Drácula es un monstruo con forma de humano cuyo propósito de vida es alimentarse de la sangre de otros y esparcir su maldición en el mundo, todo para perpetuar su existencia. Si esto se reinterpreta desde una perspectiva reduccionista, el propósito de la existencia del vampiro es alimentarse, sobrevivir y reproducirse; Drácula es un hombre que se abandonó a las pulsiones básicas de un ser vivo y le dio la espalda a sus cualidades humanas, él es un reflejo de los aspectos más salvajes que son inherentes a nuestra naturaleza como animales, los cuales luchamos por dominar y, en algunos casos, suprimir, en pos de alcanzar el más completo desarrollo humano y la convivencia pacífica y civilizada con nuestros semejantes. La irrupción del conde en el mundo civilizado genera caos  y desastres puesto que se creía que esa etapa salvaje del humano ya había sido purgada y el horror se genera cuando se presencia la brutalidad que nos recuerda que eso siempre estará latente en nuestras vidas.

La amenaza de la enfermedad

Los avances en la ciencia de finales del siglo XIX se dieron a pasos agigantados y sentaron las bases para la rápida sucesión de hitos del conocimiento de nuestra época. La medicina se vio particularmente beneficiada del entendimiento más profundo y certero acerca de la patogenia de las enfermedades y sus tratamientos, los descubrimientos de Koch y Pasteur, por nombrar algunos, revolucionaron la práctica médica y la llevaron al siglo XX. El hecho de que la maldición vampírica sea transmitida por mordedura e ingesta de sangre y Drácula posea la capacidad para adoptar diversas formas, hace alusión al principio microbiológico de agentes causales de enfermedad, así como a los avances en el estudio microscópico de los tejidos corporales de los seres vivos y a la identificación de portadores animales de infecciones. El miedo al vampirismo es el miedo al contagio, a la enfermedad recién descubierta, a la falta de higiene y a la carencia de asepsia y antisepsia. En un mundo que anhela la pulcritud, la suciedad y podredumbre de una nueva enfermedad, en la que se involucran fluidos corporales y contacto físico directo, es horrorosa e intolerable.

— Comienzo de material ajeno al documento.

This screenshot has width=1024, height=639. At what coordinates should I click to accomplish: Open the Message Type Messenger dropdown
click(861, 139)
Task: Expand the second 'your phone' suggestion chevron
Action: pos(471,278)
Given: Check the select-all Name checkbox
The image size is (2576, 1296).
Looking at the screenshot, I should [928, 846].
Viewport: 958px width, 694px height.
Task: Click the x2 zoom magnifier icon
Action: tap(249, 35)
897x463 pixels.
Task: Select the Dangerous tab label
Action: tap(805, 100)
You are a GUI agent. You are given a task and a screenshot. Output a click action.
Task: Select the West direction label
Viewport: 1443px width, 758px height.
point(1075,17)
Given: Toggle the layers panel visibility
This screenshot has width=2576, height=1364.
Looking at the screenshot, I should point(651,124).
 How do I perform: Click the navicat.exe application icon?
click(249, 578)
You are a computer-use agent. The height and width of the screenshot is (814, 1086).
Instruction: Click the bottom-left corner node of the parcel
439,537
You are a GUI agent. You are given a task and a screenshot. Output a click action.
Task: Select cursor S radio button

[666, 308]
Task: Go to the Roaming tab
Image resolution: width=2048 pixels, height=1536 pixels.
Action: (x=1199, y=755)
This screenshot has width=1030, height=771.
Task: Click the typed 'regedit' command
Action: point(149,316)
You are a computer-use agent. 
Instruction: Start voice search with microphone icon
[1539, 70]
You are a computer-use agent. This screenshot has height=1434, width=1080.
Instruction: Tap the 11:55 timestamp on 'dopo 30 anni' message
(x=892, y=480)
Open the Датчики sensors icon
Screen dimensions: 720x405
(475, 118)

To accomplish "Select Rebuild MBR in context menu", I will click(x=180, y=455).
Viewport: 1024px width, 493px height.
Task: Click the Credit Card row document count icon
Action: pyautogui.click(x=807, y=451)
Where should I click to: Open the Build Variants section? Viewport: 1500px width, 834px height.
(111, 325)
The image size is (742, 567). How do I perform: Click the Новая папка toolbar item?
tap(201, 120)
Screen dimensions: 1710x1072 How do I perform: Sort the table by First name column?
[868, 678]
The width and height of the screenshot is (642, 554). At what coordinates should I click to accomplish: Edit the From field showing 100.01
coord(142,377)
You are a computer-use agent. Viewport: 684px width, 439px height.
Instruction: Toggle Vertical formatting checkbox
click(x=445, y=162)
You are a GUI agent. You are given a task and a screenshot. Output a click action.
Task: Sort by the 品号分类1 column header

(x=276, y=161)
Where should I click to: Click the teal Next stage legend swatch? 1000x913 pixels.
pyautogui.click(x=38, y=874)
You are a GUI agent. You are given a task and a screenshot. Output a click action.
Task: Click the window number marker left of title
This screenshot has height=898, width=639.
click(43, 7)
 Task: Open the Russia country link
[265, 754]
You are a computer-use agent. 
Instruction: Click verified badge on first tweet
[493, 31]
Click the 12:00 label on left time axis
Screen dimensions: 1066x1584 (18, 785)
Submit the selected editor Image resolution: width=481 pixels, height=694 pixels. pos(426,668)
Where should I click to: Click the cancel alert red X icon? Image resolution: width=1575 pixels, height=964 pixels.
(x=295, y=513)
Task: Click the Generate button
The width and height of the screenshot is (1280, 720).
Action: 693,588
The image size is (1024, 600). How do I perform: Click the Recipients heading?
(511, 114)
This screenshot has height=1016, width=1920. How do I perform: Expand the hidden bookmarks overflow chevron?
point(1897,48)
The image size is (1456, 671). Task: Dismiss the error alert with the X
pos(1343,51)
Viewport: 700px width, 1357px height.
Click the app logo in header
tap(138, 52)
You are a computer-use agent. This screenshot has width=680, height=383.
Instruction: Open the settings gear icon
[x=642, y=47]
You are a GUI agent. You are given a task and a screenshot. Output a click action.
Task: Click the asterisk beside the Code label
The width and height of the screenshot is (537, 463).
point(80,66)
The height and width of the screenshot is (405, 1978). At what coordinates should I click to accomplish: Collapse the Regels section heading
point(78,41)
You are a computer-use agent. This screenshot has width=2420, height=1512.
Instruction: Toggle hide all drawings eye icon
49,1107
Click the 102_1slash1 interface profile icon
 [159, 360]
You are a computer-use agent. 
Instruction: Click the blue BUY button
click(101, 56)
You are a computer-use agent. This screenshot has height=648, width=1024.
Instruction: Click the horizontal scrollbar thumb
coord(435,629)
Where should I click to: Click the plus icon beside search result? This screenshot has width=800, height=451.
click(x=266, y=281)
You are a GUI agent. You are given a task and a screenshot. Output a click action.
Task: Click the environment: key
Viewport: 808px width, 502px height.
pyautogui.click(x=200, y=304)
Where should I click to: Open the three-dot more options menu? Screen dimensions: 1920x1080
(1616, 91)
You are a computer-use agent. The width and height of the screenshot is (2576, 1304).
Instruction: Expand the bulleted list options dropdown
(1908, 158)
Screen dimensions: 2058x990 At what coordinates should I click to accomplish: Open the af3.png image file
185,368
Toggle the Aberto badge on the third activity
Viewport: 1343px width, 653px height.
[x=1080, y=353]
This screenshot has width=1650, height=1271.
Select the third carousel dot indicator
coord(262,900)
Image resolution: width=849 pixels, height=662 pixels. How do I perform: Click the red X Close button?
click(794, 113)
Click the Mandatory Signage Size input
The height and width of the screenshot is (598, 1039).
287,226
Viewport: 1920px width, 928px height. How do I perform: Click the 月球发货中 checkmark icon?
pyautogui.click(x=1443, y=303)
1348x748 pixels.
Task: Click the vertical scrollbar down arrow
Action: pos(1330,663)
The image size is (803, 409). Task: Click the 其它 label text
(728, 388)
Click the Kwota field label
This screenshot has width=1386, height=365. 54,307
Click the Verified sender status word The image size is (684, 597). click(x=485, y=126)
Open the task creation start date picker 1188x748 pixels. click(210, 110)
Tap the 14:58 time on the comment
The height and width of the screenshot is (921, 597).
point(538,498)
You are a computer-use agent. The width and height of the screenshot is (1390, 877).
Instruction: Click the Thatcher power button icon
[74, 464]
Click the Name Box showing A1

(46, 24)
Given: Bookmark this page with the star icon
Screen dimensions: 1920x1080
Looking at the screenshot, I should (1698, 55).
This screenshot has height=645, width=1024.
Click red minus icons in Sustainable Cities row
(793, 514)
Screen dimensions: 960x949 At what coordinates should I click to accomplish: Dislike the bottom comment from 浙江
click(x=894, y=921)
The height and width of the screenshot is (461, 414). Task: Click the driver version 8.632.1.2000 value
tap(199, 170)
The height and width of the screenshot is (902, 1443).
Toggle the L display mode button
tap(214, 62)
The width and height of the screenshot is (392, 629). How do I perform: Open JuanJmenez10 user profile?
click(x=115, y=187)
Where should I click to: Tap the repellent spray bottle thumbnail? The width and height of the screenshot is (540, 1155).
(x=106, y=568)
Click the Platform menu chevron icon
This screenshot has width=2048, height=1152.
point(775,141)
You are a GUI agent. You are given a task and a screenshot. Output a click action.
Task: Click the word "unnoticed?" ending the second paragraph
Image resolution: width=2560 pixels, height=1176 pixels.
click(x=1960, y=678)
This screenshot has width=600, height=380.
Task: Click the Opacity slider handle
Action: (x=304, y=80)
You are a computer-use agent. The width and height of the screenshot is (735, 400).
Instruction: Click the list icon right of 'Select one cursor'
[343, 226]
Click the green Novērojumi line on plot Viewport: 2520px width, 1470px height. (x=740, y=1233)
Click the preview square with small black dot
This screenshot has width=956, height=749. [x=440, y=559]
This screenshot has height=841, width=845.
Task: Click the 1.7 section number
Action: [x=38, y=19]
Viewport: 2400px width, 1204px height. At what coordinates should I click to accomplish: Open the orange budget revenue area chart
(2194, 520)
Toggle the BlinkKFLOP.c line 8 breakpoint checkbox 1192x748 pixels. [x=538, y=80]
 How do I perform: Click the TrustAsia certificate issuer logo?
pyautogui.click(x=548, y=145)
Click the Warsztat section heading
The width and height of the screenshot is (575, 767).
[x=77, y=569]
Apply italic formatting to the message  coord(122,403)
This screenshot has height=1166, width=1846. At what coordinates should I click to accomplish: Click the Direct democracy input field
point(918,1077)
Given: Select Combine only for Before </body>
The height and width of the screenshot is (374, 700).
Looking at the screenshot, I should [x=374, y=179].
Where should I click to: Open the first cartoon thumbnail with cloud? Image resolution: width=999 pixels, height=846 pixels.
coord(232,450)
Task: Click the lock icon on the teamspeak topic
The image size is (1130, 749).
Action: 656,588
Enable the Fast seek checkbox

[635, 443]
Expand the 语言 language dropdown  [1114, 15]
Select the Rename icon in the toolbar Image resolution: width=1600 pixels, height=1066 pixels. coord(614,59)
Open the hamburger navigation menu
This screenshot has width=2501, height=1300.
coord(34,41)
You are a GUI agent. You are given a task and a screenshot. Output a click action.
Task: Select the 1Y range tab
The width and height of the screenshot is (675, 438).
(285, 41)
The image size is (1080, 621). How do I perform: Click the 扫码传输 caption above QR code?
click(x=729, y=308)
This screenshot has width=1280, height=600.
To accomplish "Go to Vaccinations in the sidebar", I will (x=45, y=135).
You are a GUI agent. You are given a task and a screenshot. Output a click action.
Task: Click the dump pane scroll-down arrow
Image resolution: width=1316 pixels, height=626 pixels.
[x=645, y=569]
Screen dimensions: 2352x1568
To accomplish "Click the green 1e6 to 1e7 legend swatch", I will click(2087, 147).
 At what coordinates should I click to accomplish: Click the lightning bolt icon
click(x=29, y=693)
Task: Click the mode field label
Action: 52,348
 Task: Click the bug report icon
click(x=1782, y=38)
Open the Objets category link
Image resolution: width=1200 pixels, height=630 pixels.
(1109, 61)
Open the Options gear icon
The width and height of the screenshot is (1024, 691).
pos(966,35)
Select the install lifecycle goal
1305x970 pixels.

«Drácula» fue, sigue y seguirá siendo un fenómeno sociocultural y un ícono de la cultura popular, pero también es reflejo del Zeitgeist, el espíritu de los tiempos, de la transición del siglo XIX al XX, es una fotografía narrada de la Europa de aquella época, de sus aspiraciones, esperanzas, temores, héroes y monstruos, la cual podemos vislumbrar con claridad cada vez que la luna llena brilla y las criaturas ocultas en la noche nos acechan y nos recuerdan por qué le tememos a la oscuridad.